TEST_F(TCPConnectionTest, killServerDuringWrite) {
pid_t childProcessID;
switch (childProcessID = fork()) {
case -1: break;
case 0: {
// this process should be in a loop when the other process kills it
// otherwise, I want to the test to fail when it hits the next line
FAIL() << "Test is not written properly. Shouldn't get here. Should still be writing.";
break;
}
default: {
// do some stuff first
kill(childProcessID, SIGKILL);
int status;
pid_t result = waitpid(childProcessID, &status, WNOHANG);
while (result <= 0) result = waitpid(childProcessID, &status, WNOHANG);
printf("Another child MURDERED! Kids are idiots!\n");
EXPECT_GT(result, 0);
// some other tasks here
}
}
}
The problem here is that the test still passes, even though the FAIL() line is reached.
See terminal output:
tcptests.cpp:722: Failure
Failed
Test is not written properly.

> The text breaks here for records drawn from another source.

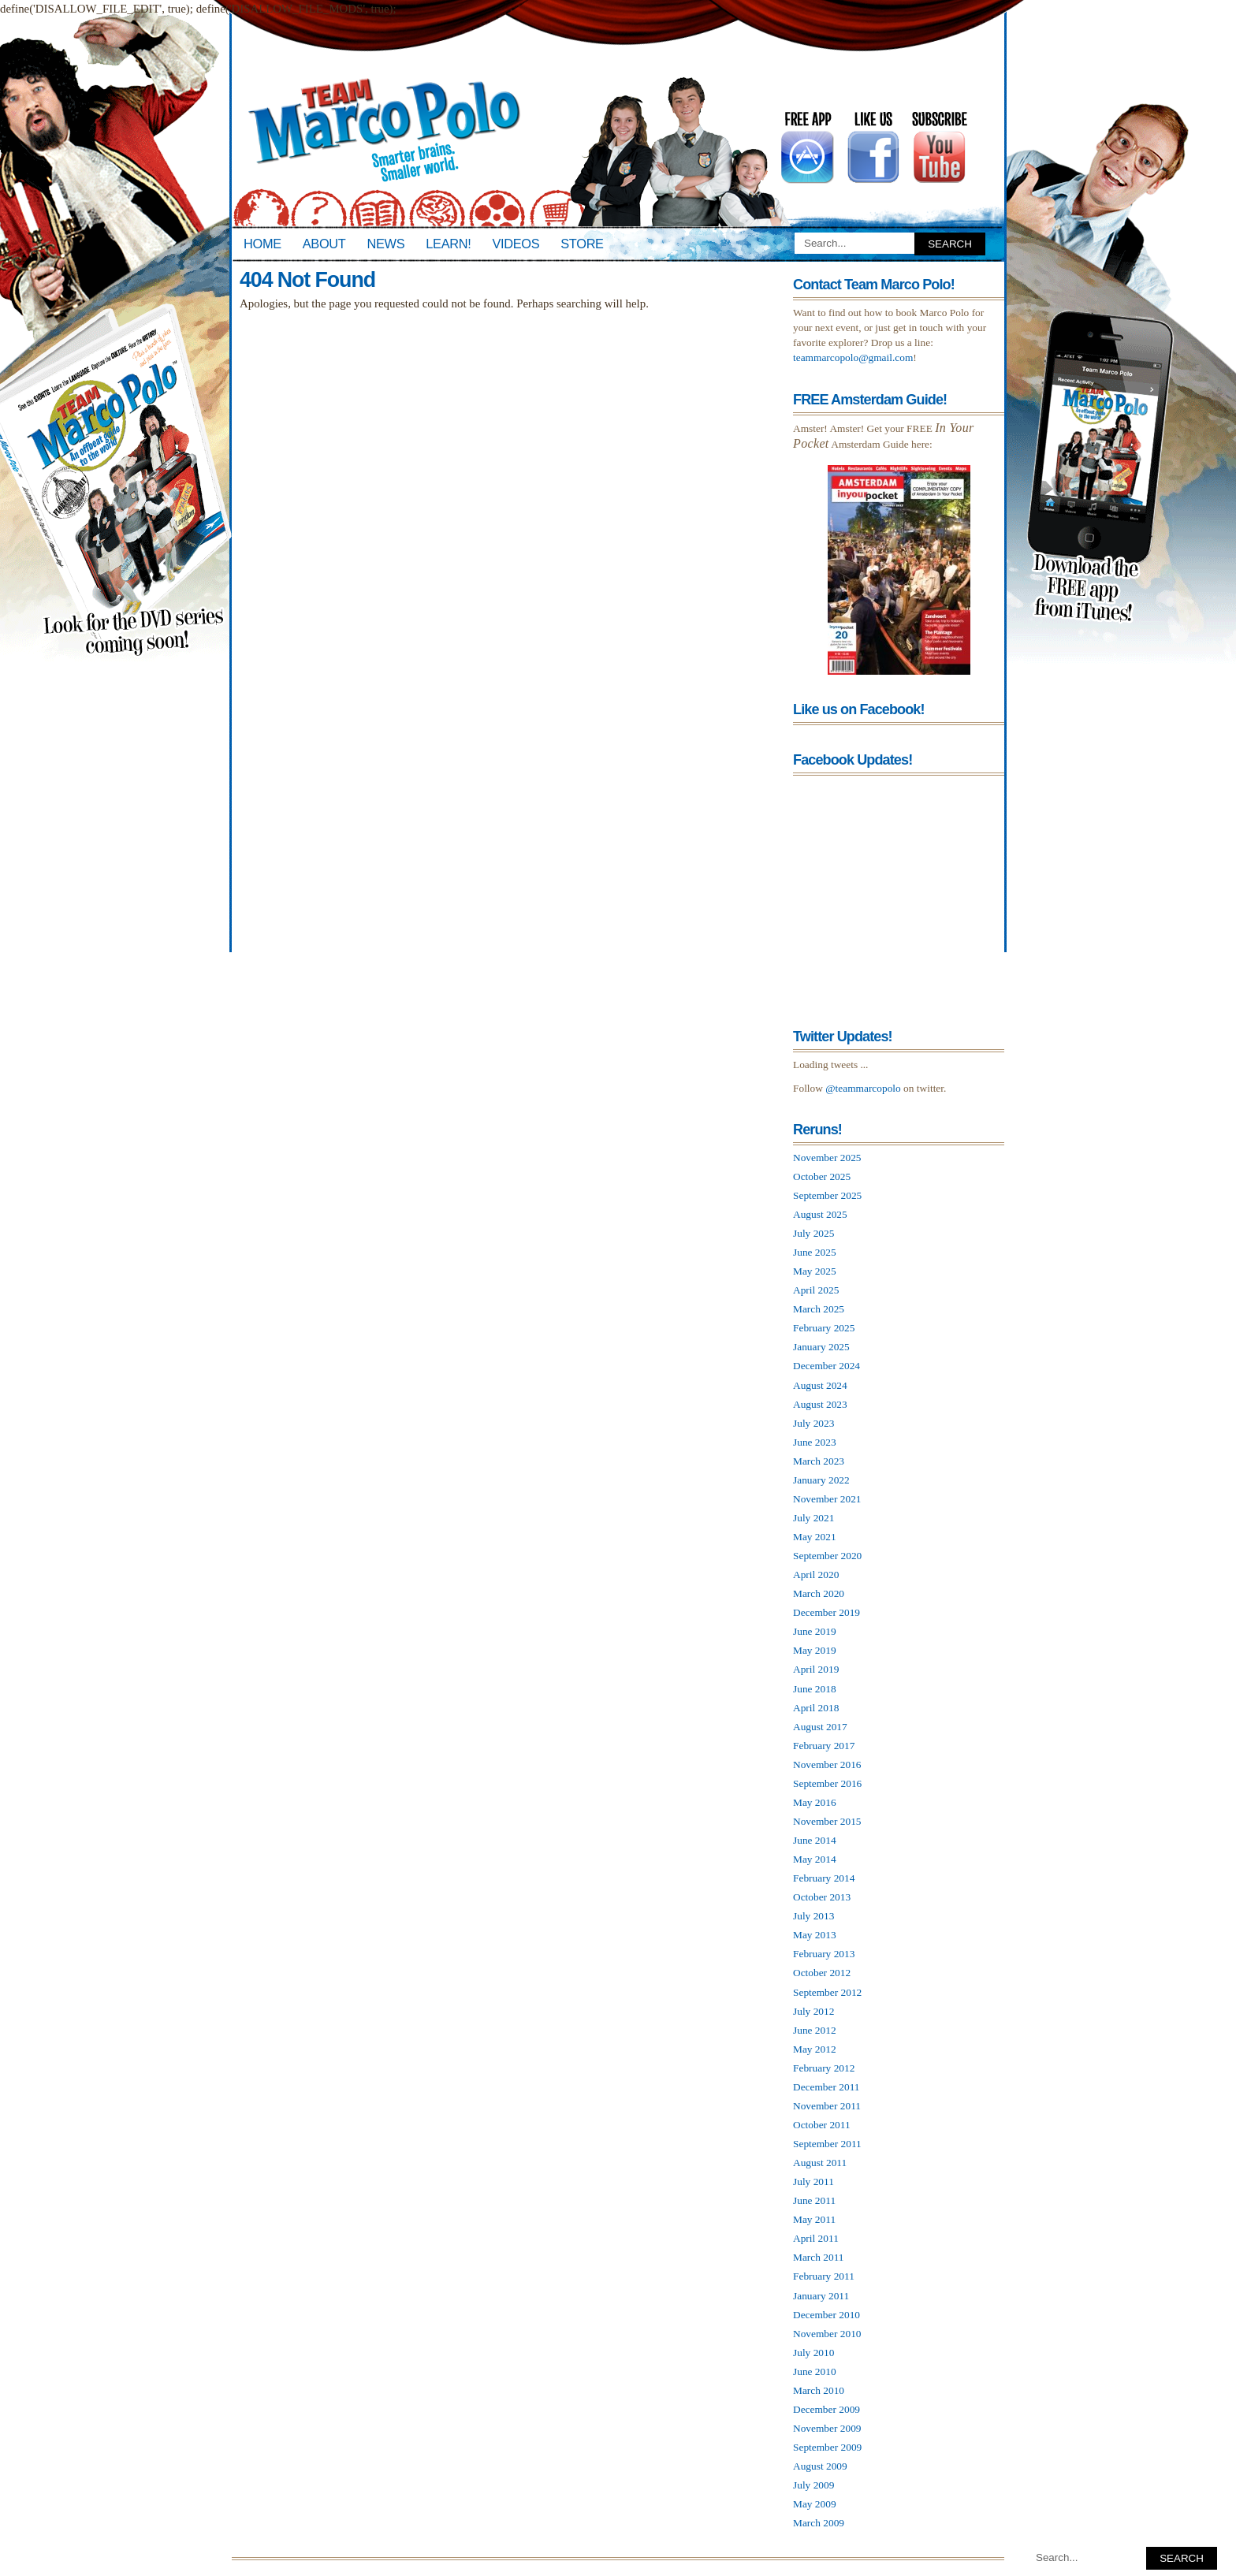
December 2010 (826, 2315)
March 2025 (818, 1309)
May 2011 (814, 2219)
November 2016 (827, 1764)
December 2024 (826, 1366)
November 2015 (827, 1821)
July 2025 (813, 1233)
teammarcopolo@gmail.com (853, 357)
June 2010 (814, 2371)
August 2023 (820, 1404)
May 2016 (814, 1802)
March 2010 (818, 2390)
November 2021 (827, 1499)
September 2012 (827, 1992)
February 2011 (823, 2276)
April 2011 (816, 2238)
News (386, 243)
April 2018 (816, 1708)
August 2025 (820, 1214)
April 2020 (816, 1574)
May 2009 (814, 2504)
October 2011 (822, 2125)
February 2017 (823, 1745)
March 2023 (818, 1461)
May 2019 (814, 1650)
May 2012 (814, 2049)
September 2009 (827, 2447)
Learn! (448, 243)
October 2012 (822, 1973)
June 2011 (814, 2200)
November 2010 (827, 2334)
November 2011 (827, 2106)
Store (581, 243)
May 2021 (814, 1537)
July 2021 (813, 1518)
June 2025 (814, 1252)
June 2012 (814, 2030)
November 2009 (827, 2428)
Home (262, 243)
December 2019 (826, 1612)
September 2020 (827, 1556)
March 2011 (818, 2257)
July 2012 (813, 2011)
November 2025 (827, 1157)
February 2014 (823, 1878)
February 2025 (823, 1328)
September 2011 (827, 2144)
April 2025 (816, 1290)
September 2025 (827, 1195)
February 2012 (823, 2068)
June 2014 (814, 1840)
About (324, 243)
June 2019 (814, 1631)
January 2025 (821, 1347)
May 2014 (814, 1859)
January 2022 (821, 1480)
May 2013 (814, 1935)
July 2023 (813, 1423)
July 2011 (813, 2181)
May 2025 (814, 1271)
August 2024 (820, 1385)
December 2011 (826, 2087)
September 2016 (827, 1783)
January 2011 (821, 2296)
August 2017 (820, 1727)
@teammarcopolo (863, 1088)
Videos (515, 243)
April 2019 (816, 1669)
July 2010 (813, 2352)
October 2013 (822, 1897)
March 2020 (818, 1593)
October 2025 (822, 1176)
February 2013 (823, 1954)
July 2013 (813, 1916)
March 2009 (818, 2523)
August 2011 (820, 2162)
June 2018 (814, 1689)
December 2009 (826, 2409)
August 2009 (820, 2466)
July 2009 (813, 2485)
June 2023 (814, 1442)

Shouldn't get here. Should still be writing.
Another child MURDERED! Kids are idiots!
[ OK ] TCPConnectionTest.killServerDuringWrite (64 ms)
[----------] 1 test from TCPConnectionTest (64 ms total)
[----------] Global test environment tear-down
[==========] 1 test from 1 test case ran. (64 ms total)
[ PASSED ] 1 test.
The child process explicitly reports a failure which is seen in the terminal output, but is then killed. In the parent process, the rest of the test passes when the child is dead.
Is it possible that killing the child process before it returns prevents gtest from capturing the failure, even though it is seen in the terminal output?
Is this a limitation of the framework or am I not using the framework properly? Is this where death tests come into play?